--- START ---
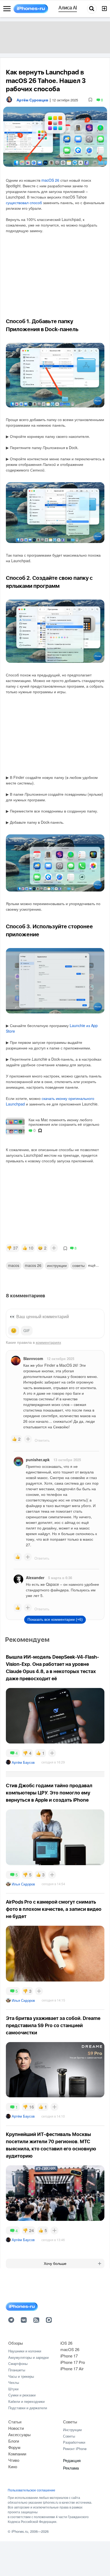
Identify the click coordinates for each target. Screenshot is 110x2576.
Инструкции (72, 2429)
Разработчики (74, 2442)
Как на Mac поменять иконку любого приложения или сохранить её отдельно (64, 1122)
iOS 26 (66, 2343)
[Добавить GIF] (27, 1330)
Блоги (13, 2441)
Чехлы (13, 2382)
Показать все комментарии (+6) (55, 1619)
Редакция (72, 2460)
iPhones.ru (19, 2531)
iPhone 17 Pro (72, 2362)
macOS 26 (50, 180)
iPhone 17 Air (72, 2368)
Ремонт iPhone (75, 2448)
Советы (78, 1265)
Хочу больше (55, 2263)
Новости (16, 2428)
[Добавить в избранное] (90, 100)
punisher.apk (38, 1459)
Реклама (71, 2468)
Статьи (14, 2421)
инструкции (57, 1265)
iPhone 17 (69, 2356)
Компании (17, 2453)
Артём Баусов (23, 1762)
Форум (14, 2447)
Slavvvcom (33, 1358)
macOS (13, 1265)
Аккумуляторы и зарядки (28, 2357)
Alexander (35, 1577)
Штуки (13, 2388)
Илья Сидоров (23, 1884)
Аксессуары (19, 2434)
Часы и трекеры (21, 2376)
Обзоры (15, 2343)
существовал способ (24, 202)
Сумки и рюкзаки (22, 2394)
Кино (12, 2466)
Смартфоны (18, 2363)
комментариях (48, 1342)
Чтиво (13, 2460)
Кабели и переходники (26, 2401)
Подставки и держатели (27, 2407)
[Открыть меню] (7, 9)
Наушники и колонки (24, 2350)
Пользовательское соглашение (31, 2490)
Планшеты (16, 2369)
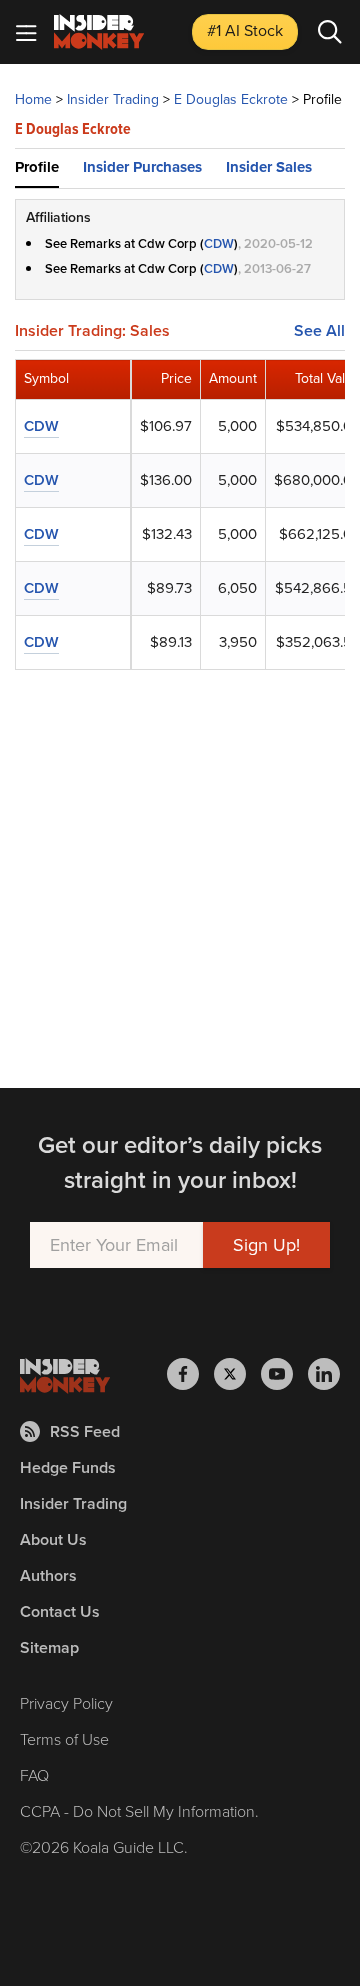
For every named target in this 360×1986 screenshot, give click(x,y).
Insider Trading (113, 99)
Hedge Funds (68, 1467)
--- END ---
● **Action item**
Return, word for word, the lines of the data above from the line with "punisher.apk (38, 1459)" through the line with "Кино (12, 2466)", inclusive.

● **Answer area**
punisher.apk (38, 1459)
Реклама (71, 2468)
Статьи (14, 2421)
инструкции (57, 1265)
iPhone 17 (69, 2356)
Компании (17, 2453)
Артём Баусов (23, 1762)
Форум (14, 2447)
Slavvvcom (33, 1358)
macOS (13, 1265)
Аккумуляторы и зарядки (28, 2357)
Alexander (35, 1577)
Штуки (13, 2388)
Илья Сидоров (23, 1884)
Аксессуары (19, 2434)
Часы и трекеры (21, 2376)
Обзоры (15, 2343)
существовал способ (24, 202)
Сумки и рюкзаки (22, 2394)
Кино (12, 2466)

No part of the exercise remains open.